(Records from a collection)
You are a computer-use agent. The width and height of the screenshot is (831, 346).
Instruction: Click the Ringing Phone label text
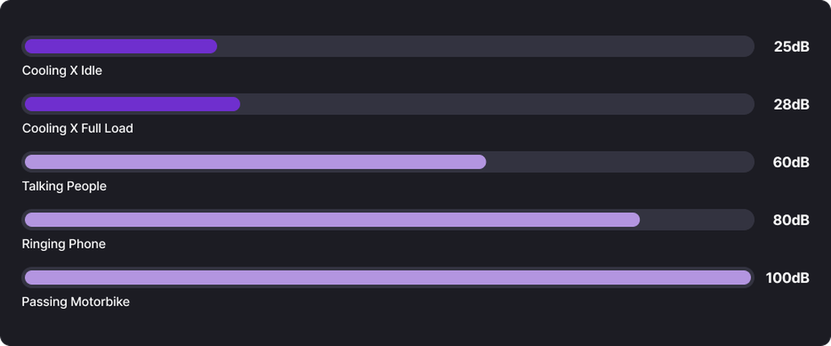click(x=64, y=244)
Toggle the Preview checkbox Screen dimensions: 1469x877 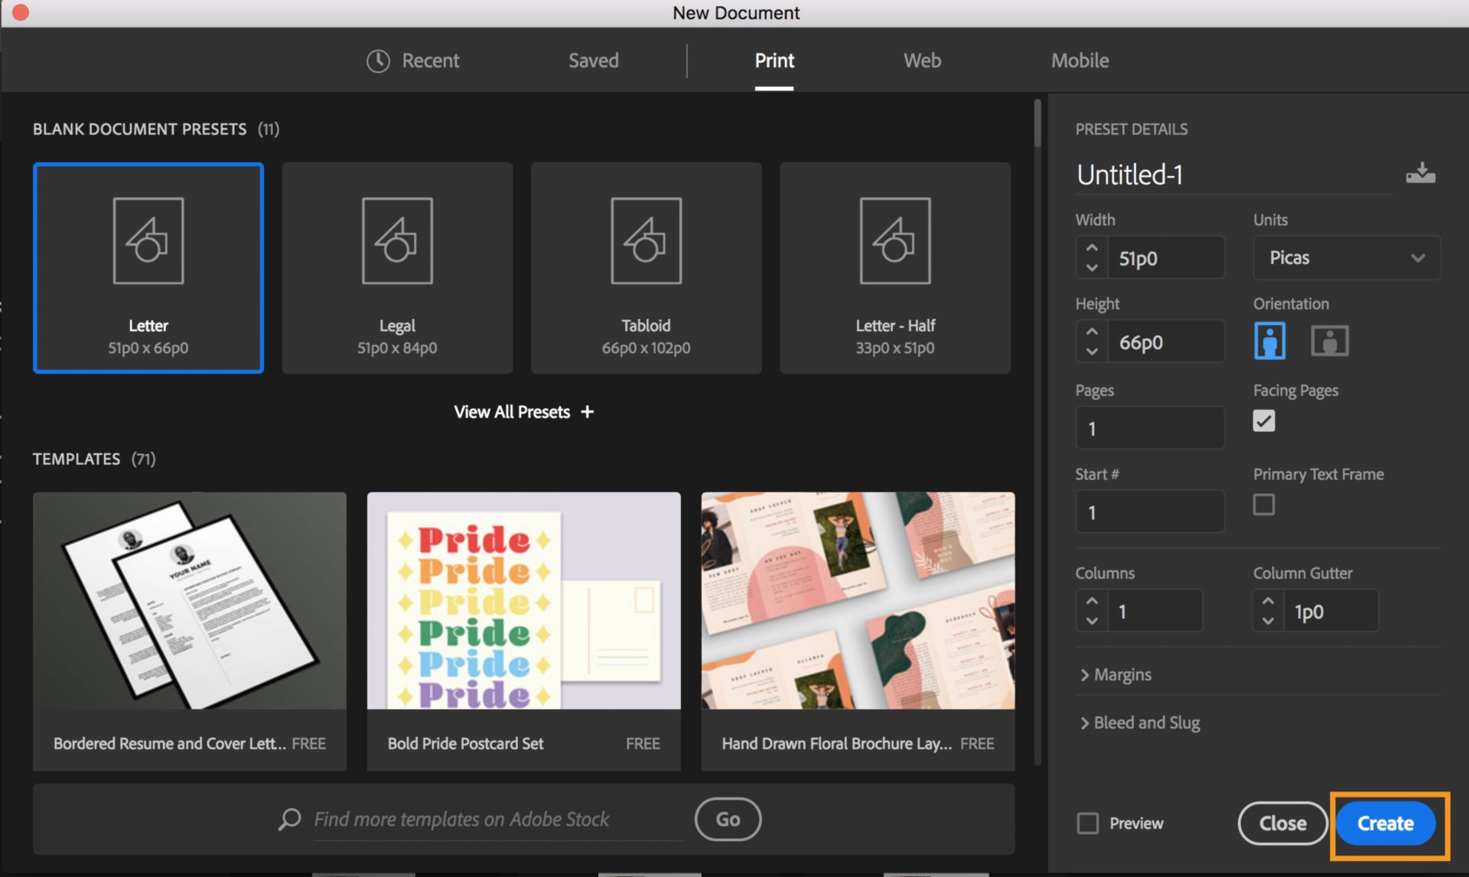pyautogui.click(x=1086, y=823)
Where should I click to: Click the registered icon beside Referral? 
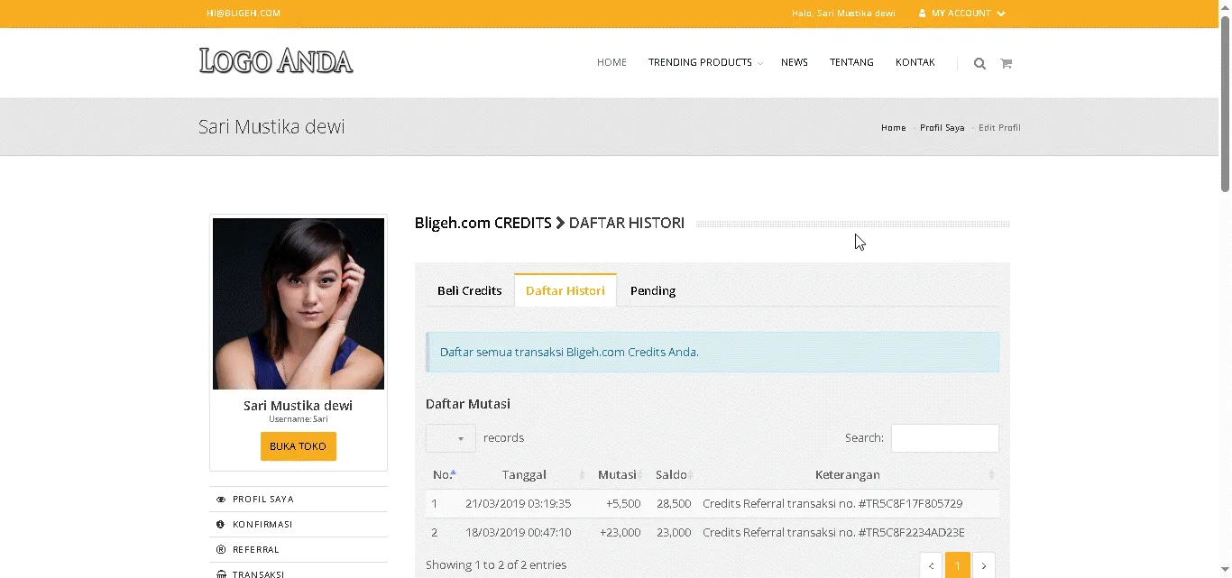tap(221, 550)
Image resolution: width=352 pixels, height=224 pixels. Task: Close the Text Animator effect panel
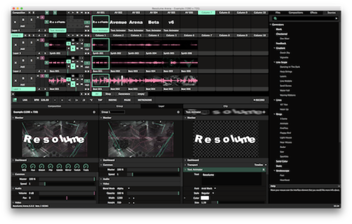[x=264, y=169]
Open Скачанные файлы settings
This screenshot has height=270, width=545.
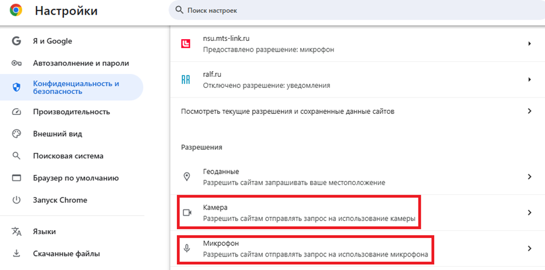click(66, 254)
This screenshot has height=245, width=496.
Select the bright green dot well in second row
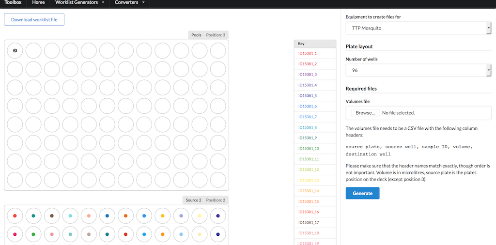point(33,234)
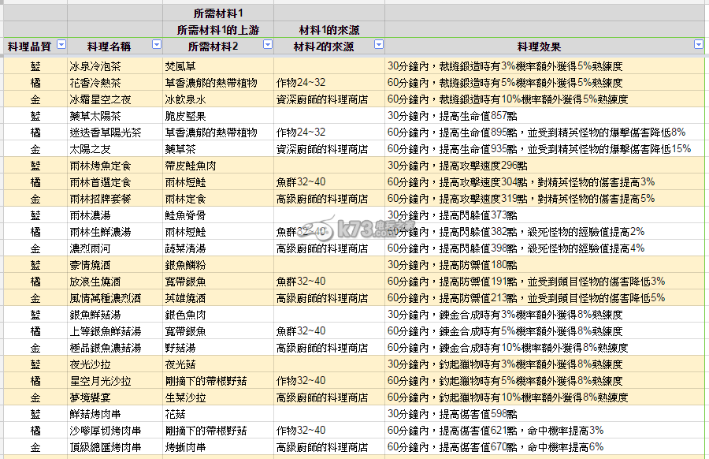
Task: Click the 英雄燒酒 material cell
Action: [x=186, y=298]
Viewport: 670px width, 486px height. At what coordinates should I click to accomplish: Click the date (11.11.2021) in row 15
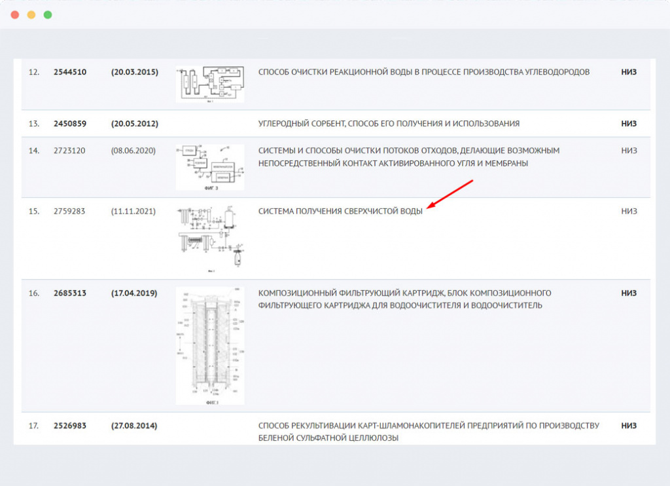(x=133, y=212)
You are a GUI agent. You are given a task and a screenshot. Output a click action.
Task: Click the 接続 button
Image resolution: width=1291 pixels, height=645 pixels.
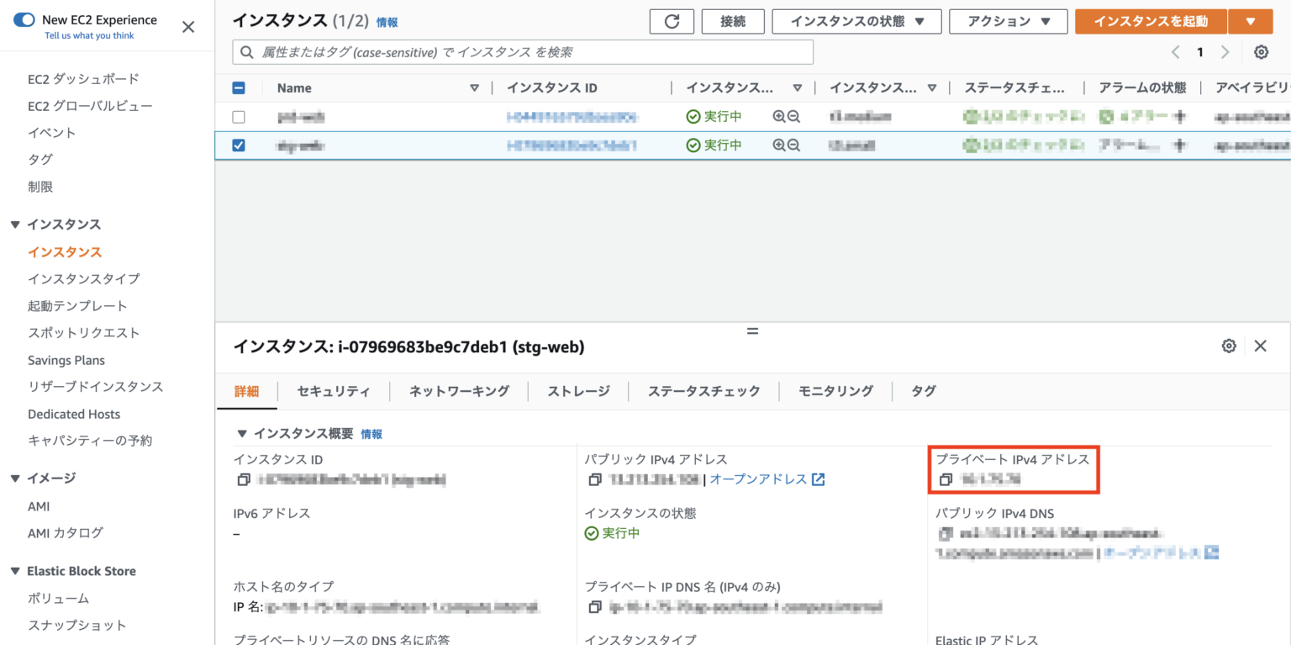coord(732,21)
* * *
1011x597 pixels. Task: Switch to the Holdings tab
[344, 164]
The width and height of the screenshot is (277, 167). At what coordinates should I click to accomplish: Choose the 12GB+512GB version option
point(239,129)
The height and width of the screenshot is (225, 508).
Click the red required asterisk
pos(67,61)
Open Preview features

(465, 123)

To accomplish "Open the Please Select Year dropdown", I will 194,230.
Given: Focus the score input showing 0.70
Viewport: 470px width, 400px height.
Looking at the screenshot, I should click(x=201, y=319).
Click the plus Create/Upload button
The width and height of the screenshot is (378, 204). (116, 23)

Your assignment
Scan each line above for the string "agent". Give the tally and nothing else.

Answer section
2